UK calls for action on racial bias in medical devices

FAN Editor
FILE PHOTO: Coronavirus disease (COVID-19) pandemic in Greece
FILE PHOTO: A pulse oximeter is placed on the hand of a coronavirus disease (COVID-19) positive patient at the intensive care unit (ICU) of the Sotiria hospital, in Athens, Greece, November 12, 2021. Picture taken November 12, 2021. REUTERS/Giorgos Moutafis/File Photo

November 21, 2021

LONDON (Reuters) – Britain called on Sunday for international action on the issue of medical devices such as oximeters that work better on people with lighter skin, saying the disparities may have cost lives of ethnic minority patients during the COVID-19 pandemic.

Health Secretary Sajid Javid said he had commissioned a review of the issue after learning that oximeters, which measure blood oxygen levels and are key to assessing COVID patients, give less accurate readings for patients with darker skin.

“This is systemic across the world. This is about a racial bias in some medical instruments. It’s unintentional but it exists and oximeters are a really good example of that,” Javid said during an interview with the BBC.

Asked whether people may have died of COVID-19 as a result of the flaw, Javid said: “I think possibly yes.
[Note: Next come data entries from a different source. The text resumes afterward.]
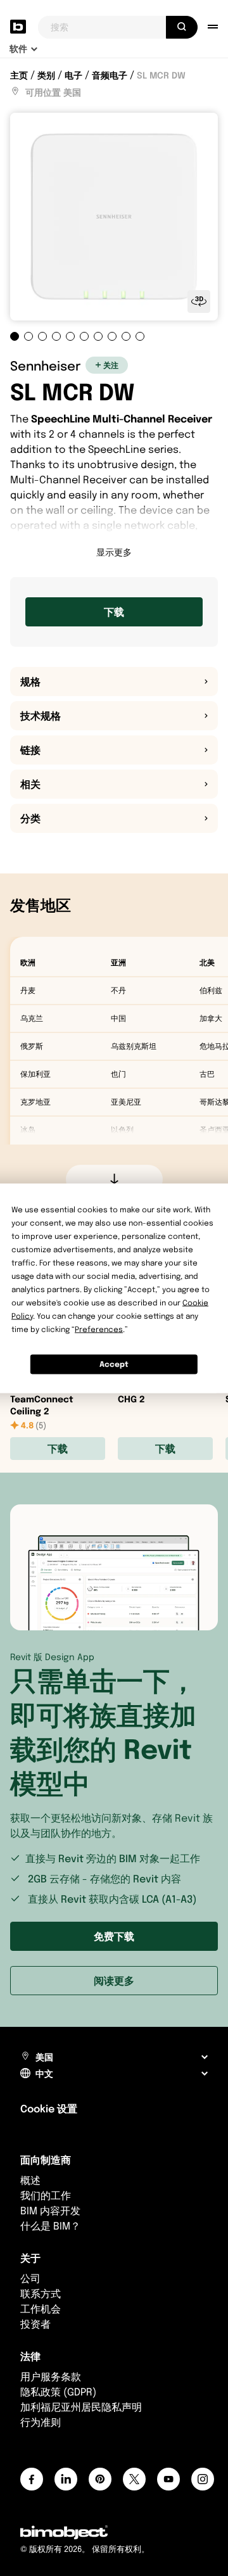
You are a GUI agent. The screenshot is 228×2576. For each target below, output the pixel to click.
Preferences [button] (99, 1328)
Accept (114, 1364)
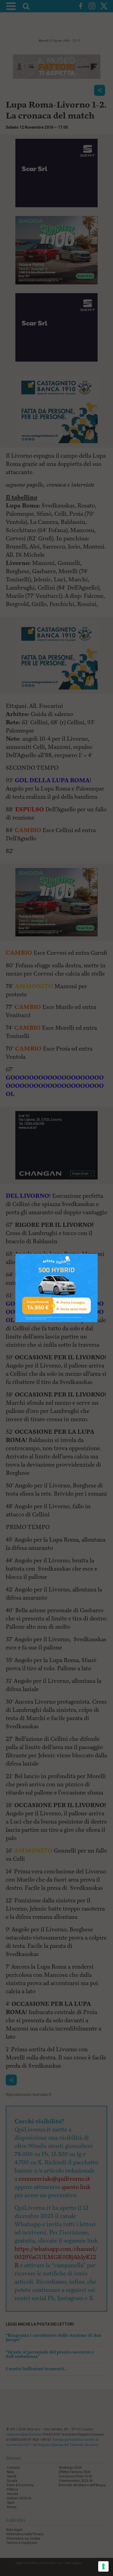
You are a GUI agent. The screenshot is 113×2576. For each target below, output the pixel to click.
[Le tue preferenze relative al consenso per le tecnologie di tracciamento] (103, 2566)
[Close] (97, 1253)
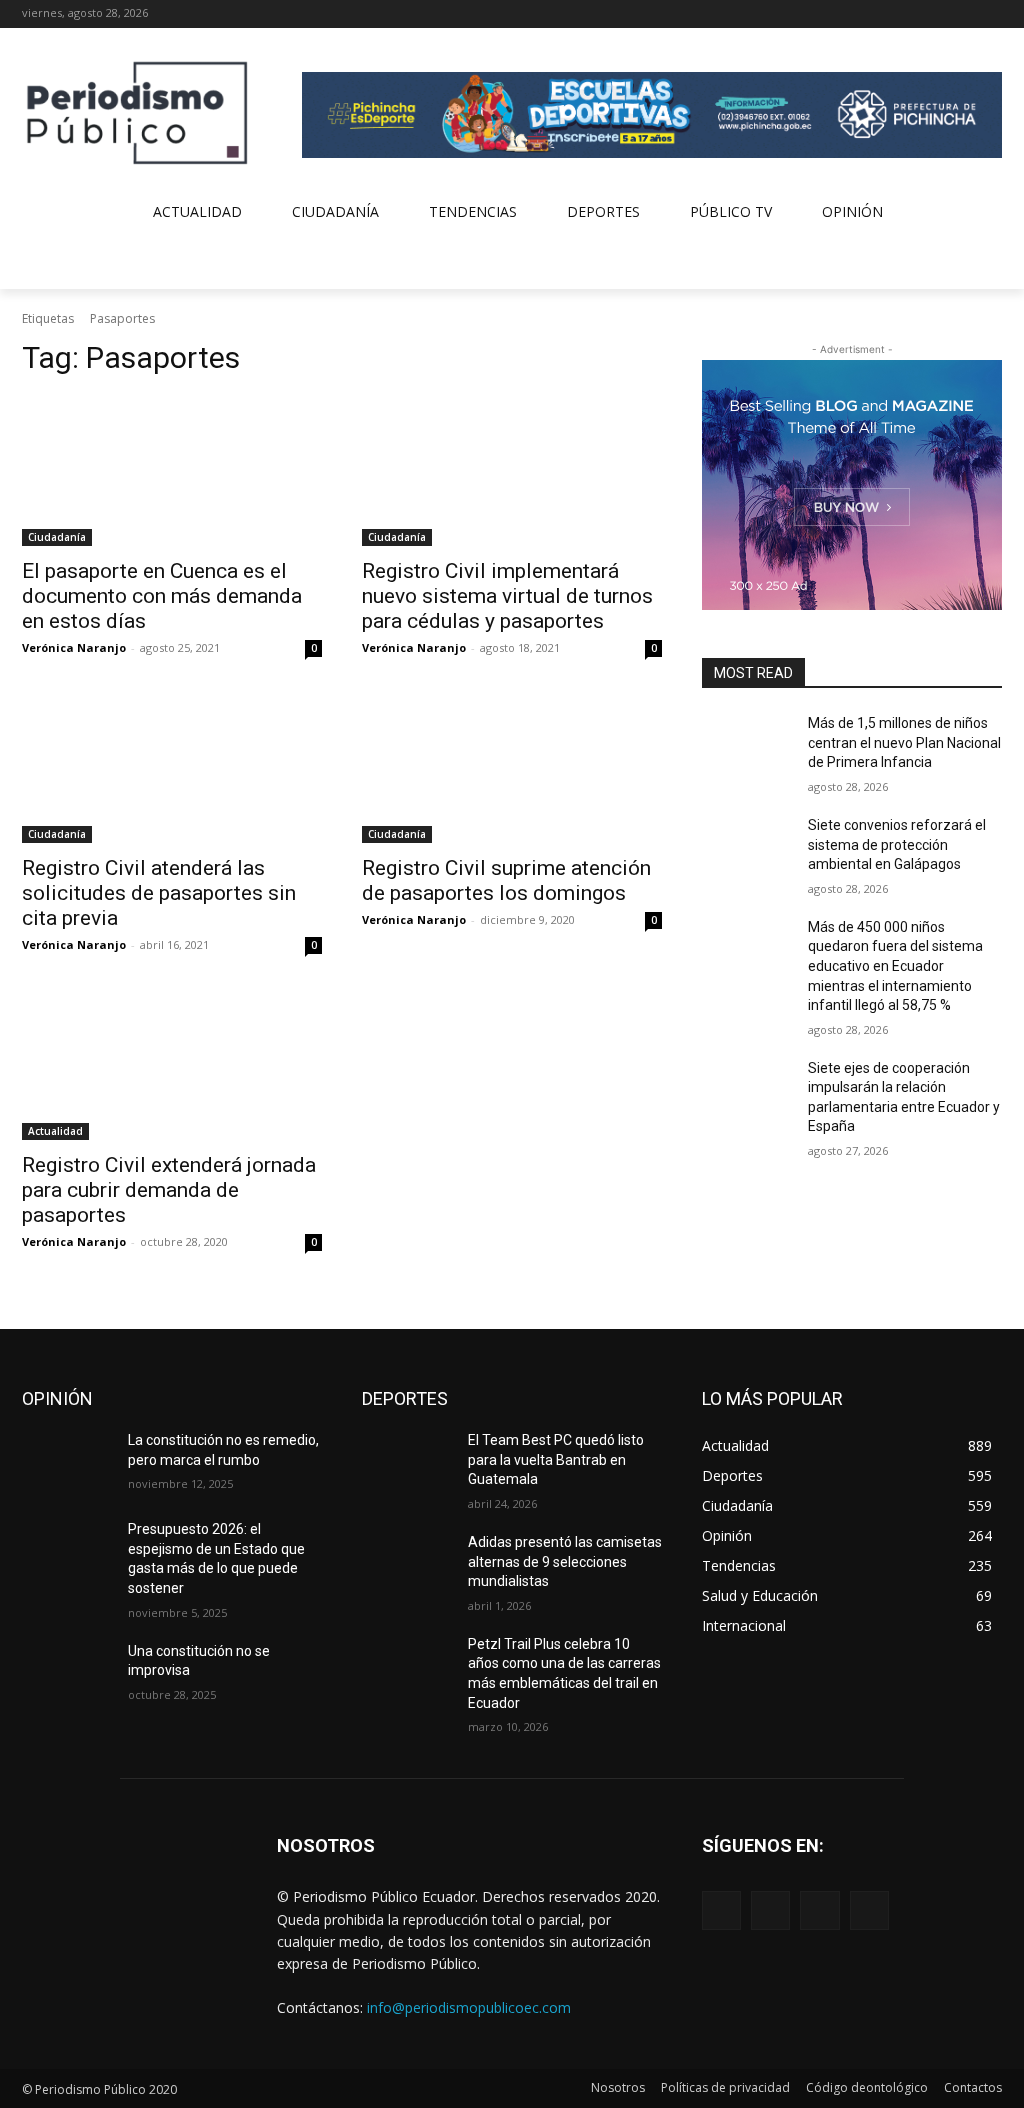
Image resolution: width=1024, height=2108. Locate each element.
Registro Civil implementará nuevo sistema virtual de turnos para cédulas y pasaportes (507, 596)
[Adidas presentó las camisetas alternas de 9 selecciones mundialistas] (407, 1564)
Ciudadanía (57, 537)
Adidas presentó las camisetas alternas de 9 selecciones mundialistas (565, 1561)
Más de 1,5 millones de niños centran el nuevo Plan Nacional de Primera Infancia (904, 742)
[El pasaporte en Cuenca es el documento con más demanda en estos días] (172, 471)
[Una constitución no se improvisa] (67, 1673)
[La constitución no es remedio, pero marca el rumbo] (67, 1462)
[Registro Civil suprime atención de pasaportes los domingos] (512, 768)
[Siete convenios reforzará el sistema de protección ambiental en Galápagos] (747, 847)
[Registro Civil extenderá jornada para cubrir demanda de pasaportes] (172, 1065)
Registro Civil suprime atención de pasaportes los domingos (506, 880)
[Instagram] (935, 14)
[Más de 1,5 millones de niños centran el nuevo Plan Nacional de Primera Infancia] (747, 745)
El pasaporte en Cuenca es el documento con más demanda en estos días (162, 596)
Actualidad (55, 1131)
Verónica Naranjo (74, 647)
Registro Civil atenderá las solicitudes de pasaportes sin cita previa (159, 893)
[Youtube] (990, 14)
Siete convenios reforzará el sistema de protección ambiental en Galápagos (897, 844)
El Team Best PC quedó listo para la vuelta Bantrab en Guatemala (556, 1459)
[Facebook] (907, 14)
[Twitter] (962, 14)
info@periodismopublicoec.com (469, 2007)
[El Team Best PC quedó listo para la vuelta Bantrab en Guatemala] (407, 1462)
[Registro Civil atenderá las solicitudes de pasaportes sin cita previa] (172, 768)
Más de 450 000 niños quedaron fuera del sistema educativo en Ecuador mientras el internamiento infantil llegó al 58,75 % (895, 966)
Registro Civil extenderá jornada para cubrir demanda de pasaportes (169, 1190)
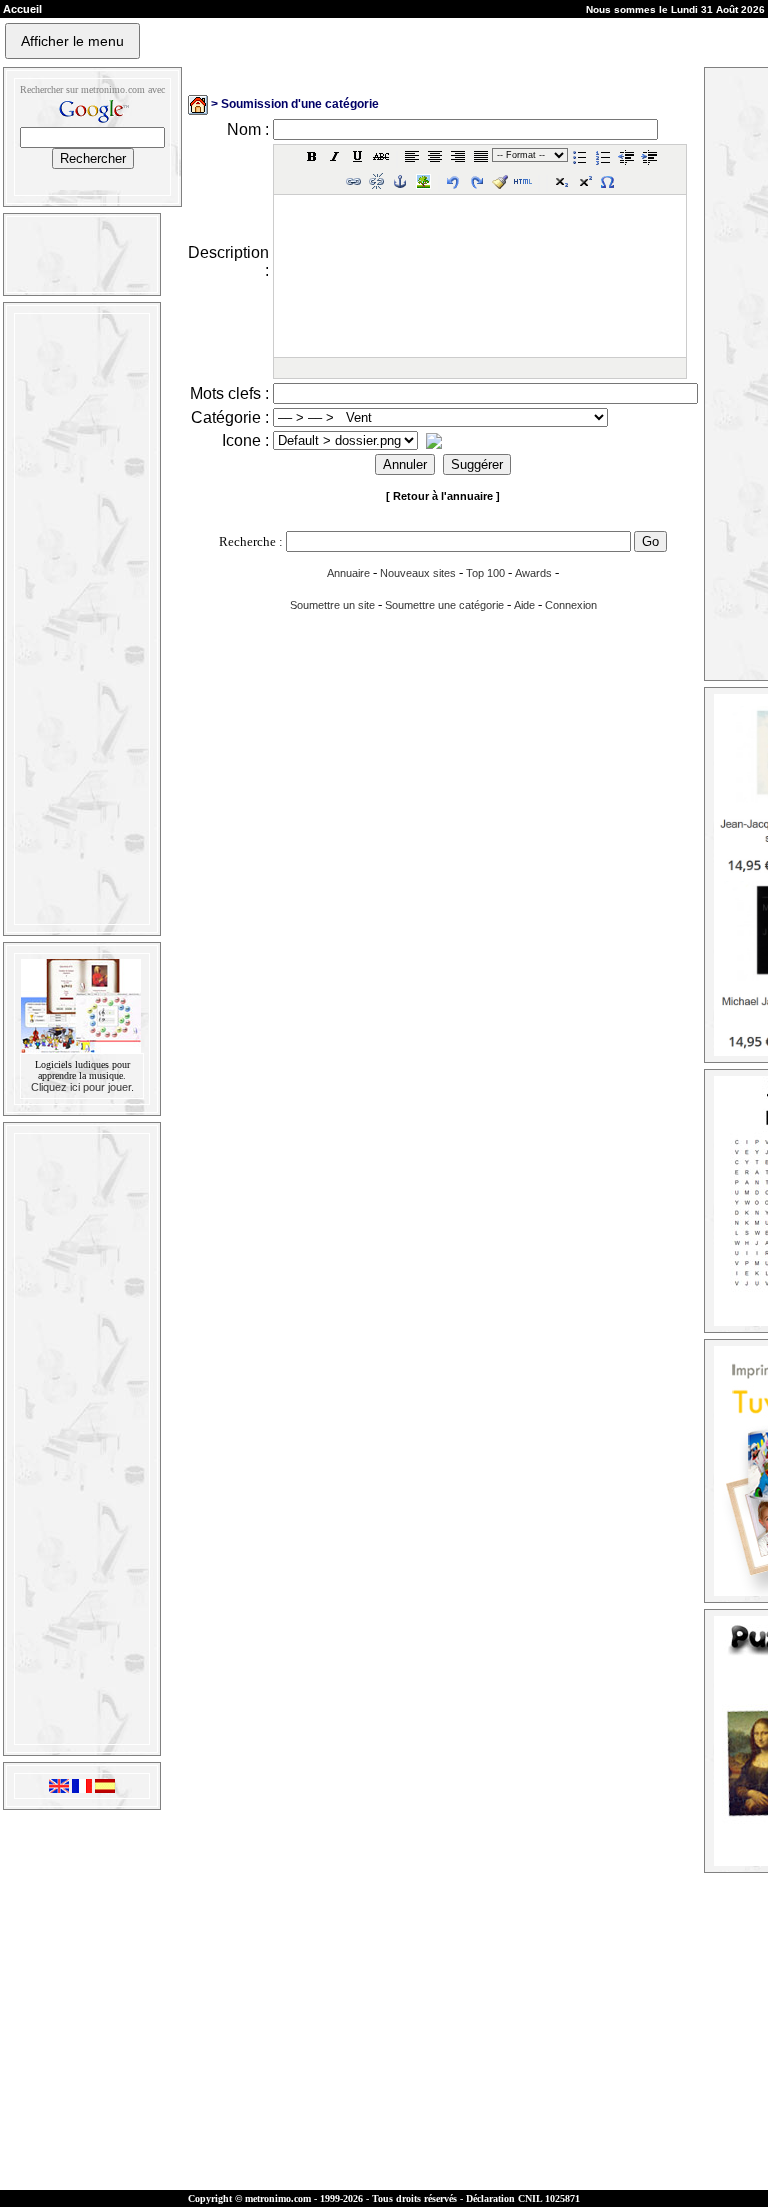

I don’t have the full facts.”

He said the reason for the discrepancies was that a lot of medical devices, drugs, procedures and textbooks were put together in white majority countries.

“I want to make sure that we do something about it but not just in the UK. This is an international issue so I’m going to work with my counterparts across the world to change this,” said Javid.

He said he had already spoken about the issue to his U.S. counterpart, who was as interested in it as he was.

Javid said he had become aware of the problem after looking into why, in Britain, people from black and other minority ethnic backgrounds had been disproportionately affected by COVID-19.

He said that at the height of the early stages of the pandemic, a third of admissions for COVID into intensive care units were for ethnic minority patients, which was double their representation in the general population.